(Data entries)

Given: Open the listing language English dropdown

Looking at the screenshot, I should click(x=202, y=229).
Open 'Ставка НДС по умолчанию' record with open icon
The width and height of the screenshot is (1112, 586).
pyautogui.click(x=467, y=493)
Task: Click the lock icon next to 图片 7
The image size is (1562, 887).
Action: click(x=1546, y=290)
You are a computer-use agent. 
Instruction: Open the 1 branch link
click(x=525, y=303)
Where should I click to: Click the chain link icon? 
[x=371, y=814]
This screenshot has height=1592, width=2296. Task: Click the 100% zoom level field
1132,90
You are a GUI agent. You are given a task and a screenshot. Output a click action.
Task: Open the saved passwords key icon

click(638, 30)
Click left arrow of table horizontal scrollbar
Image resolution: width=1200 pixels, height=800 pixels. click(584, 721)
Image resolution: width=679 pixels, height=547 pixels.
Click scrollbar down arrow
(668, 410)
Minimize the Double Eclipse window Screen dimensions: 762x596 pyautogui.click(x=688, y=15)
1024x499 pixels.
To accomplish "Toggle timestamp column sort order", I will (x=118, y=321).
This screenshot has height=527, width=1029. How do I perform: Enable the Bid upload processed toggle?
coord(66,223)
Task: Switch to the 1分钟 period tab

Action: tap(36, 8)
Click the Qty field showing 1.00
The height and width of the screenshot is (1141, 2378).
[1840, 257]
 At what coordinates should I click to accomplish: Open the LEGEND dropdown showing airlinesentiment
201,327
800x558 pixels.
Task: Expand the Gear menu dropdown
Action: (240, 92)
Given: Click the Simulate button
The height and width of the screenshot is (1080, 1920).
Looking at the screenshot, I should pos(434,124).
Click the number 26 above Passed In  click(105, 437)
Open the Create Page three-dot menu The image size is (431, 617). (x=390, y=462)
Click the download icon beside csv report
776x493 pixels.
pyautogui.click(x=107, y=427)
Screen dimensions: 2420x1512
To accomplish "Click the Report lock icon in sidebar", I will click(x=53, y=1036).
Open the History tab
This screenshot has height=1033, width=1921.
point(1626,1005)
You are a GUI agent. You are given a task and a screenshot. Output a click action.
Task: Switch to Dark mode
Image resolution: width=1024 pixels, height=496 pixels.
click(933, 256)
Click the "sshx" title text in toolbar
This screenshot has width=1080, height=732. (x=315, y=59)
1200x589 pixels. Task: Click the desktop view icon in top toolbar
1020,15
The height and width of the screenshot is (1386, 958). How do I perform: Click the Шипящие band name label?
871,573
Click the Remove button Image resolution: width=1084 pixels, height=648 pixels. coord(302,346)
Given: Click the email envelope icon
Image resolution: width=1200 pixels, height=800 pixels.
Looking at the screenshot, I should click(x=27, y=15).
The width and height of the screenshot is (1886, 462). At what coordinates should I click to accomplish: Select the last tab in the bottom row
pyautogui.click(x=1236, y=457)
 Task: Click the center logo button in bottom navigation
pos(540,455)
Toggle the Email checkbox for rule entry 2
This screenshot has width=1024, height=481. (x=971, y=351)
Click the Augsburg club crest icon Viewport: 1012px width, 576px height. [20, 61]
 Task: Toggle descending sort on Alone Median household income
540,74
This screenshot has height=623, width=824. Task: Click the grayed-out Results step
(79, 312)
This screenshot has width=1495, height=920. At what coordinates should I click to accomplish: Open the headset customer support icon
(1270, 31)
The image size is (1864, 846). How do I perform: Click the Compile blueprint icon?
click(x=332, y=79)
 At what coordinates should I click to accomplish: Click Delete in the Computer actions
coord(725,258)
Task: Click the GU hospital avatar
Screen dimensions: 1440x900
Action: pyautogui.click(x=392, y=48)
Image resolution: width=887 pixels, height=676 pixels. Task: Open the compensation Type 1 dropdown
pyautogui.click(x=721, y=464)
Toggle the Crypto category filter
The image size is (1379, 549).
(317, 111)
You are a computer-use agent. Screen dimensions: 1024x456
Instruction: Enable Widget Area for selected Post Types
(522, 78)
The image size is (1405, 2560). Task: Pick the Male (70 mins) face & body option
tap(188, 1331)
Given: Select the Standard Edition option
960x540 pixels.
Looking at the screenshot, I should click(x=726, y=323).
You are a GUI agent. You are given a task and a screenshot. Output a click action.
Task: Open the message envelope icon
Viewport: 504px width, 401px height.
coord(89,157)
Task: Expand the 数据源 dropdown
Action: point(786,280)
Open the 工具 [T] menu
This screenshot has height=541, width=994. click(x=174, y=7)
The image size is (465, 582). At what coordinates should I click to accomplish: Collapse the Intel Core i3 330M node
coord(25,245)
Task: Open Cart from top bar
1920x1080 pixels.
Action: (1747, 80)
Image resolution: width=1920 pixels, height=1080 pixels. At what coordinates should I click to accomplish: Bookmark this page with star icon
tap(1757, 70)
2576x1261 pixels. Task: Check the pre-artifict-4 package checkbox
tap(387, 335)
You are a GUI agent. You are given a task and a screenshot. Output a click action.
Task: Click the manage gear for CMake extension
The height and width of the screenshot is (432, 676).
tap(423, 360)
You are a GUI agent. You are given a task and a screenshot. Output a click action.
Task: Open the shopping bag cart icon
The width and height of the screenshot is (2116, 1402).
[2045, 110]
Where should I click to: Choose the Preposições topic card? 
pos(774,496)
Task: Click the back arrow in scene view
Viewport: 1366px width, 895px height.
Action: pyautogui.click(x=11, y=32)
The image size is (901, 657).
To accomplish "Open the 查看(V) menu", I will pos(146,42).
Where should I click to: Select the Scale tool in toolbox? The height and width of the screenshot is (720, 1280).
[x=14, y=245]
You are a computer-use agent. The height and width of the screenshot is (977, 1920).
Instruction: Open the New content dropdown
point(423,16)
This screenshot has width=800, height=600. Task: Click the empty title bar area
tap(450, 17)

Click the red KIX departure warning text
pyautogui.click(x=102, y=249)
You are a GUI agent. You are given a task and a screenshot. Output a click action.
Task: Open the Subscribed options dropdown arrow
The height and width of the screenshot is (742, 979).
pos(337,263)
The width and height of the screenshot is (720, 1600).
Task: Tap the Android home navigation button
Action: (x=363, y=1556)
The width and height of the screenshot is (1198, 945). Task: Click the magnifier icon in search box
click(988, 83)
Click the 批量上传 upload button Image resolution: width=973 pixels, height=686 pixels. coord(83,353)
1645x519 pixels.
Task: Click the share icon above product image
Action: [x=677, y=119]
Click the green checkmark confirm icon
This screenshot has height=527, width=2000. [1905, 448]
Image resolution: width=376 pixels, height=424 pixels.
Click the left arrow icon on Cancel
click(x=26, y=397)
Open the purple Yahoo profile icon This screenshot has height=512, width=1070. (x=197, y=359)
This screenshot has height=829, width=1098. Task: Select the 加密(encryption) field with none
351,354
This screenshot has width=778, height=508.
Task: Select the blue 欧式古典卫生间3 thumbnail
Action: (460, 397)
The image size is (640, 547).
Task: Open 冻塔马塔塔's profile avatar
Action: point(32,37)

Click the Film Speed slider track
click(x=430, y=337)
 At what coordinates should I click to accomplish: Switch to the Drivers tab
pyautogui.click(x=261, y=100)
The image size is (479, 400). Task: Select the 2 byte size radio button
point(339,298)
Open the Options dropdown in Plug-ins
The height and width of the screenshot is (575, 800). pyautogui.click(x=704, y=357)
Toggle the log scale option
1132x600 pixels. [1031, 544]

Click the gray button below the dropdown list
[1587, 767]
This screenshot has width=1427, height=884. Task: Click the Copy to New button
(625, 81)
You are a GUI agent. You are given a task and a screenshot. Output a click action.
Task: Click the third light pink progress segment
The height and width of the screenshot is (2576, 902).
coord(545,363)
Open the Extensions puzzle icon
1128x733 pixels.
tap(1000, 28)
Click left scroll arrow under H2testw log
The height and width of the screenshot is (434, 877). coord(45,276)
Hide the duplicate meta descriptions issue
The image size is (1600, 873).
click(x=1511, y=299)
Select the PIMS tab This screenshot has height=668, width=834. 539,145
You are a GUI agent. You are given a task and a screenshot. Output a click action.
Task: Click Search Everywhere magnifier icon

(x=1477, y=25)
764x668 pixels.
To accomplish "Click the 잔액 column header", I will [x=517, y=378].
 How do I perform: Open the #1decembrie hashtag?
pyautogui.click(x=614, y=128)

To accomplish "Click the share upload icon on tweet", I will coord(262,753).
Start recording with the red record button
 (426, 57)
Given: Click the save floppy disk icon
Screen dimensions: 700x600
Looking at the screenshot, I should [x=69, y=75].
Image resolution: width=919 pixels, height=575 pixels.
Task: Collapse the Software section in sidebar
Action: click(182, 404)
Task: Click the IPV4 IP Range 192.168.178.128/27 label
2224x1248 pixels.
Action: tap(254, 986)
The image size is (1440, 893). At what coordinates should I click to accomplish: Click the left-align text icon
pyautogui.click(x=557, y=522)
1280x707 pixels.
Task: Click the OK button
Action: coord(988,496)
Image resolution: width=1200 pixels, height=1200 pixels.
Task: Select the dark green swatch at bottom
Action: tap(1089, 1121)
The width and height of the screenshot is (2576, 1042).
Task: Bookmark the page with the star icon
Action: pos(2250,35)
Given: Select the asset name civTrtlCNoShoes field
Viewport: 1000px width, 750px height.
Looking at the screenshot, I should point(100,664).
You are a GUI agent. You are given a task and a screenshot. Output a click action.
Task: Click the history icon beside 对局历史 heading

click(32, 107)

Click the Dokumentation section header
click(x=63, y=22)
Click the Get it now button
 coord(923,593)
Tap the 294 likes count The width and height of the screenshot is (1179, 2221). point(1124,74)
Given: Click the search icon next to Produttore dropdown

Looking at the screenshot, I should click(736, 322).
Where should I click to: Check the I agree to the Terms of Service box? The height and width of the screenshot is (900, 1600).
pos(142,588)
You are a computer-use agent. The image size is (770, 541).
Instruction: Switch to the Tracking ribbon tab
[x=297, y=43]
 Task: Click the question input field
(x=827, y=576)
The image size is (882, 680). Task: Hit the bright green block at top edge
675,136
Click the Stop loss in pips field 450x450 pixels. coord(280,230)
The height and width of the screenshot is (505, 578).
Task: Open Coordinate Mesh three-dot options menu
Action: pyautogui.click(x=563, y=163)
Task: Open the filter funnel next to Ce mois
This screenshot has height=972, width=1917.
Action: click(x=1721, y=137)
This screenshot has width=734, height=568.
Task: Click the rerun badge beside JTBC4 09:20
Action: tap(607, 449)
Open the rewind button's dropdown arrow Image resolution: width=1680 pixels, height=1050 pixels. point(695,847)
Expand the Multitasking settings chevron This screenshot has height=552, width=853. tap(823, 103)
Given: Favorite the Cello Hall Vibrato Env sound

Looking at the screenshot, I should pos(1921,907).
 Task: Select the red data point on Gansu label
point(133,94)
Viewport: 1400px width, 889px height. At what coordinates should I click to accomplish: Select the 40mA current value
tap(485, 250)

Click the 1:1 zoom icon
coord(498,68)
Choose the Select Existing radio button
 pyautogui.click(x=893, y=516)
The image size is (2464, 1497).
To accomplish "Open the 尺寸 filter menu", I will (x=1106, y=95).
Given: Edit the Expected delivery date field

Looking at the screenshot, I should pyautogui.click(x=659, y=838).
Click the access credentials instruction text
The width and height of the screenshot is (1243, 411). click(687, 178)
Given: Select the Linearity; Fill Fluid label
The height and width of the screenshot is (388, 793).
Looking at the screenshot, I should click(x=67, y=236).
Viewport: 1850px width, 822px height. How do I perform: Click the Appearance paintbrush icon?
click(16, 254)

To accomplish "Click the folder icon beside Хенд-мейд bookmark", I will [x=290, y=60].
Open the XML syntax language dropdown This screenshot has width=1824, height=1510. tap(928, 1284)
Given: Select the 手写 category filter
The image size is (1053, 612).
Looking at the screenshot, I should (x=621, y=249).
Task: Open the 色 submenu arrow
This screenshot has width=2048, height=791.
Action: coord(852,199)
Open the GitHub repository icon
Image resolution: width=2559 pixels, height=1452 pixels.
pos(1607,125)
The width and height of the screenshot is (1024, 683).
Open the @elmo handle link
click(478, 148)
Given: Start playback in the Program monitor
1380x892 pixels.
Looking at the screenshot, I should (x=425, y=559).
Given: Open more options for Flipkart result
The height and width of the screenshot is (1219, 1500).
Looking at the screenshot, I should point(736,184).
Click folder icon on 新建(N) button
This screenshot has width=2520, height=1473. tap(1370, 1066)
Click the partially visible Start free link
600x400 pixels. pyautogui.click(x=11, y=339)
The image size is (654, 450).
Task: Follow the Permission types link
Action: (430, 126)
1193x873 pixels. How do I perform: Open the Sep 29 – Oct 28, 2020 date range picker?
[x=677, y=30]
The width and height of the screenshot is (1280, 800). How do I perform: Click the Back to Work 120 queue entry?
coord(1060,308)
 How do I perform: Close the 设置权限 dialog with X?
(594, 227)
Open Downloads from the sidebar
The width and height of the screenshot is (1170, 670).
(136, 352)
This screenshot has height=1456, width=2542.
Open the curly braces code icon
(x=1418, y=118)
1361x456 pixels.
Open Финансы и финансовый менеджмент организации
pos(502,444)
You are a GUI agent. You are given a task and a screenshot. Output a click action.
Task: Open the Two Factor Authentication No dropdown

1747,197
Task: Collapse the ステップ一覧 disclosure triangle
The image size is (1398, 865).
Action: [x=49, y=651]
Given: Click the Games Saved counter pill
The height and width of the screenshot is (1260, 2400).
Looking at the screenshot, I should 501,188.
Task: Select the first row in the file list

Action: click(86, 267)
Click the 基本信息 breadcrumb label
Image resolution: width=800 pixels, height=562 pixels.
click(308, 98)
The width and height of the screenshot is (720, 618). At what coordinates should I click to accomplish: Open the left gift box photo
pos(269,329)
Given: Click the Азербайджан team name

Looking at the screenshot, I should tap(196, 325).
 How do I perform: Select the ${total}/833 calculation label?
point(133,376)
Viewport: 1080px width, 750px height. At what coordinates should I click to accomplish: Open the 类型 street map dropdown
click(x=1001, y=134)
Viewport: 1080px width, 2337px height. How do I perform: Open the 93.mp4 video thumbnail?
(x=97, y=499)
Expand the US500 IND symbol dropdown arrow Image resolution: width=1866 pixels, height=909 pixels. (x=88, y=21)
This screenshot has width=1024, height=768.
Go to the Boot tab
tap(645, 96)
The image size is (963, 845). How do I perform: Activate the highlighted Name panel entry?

Exercise brief ::
Rewrite the records from the first line through the line containing "pixels. click(584, 721)", with "dropdown" swapped for "menu" and everything else left as is.

Task result ::
Given: Open the listing language English menu

Looking at the screenshot, I should click(x=202, y=229).
Open 'Ставка НДС по умолчанию' record with open icon
The width and height of the screenshot is (1112, 586).
pyautogui.click(x=467, y=493)
Task: Click the lock icon next to 图片 7
The image size is (1562, 887).
Action: click(x=1546, y=290)
You are a computer-use agent. 
Instruction: Open the 1 branch link
click(x=525, y=303)
Where should I click to: Click the chain link icon? 
[x=371, y=814]
This screenshot has height=1592, width=2296. Task: Click the 100% zoom level field
1132,90
You are a GUI agent. You are given a task and a screenshot. Output a click action.
Task: Open the saved passwords key icon

click(638, 30)
Click left arrow of table horizontal scrollbar
Image resolution: width=1200 pixels, height=800 pixels. click(584, 721)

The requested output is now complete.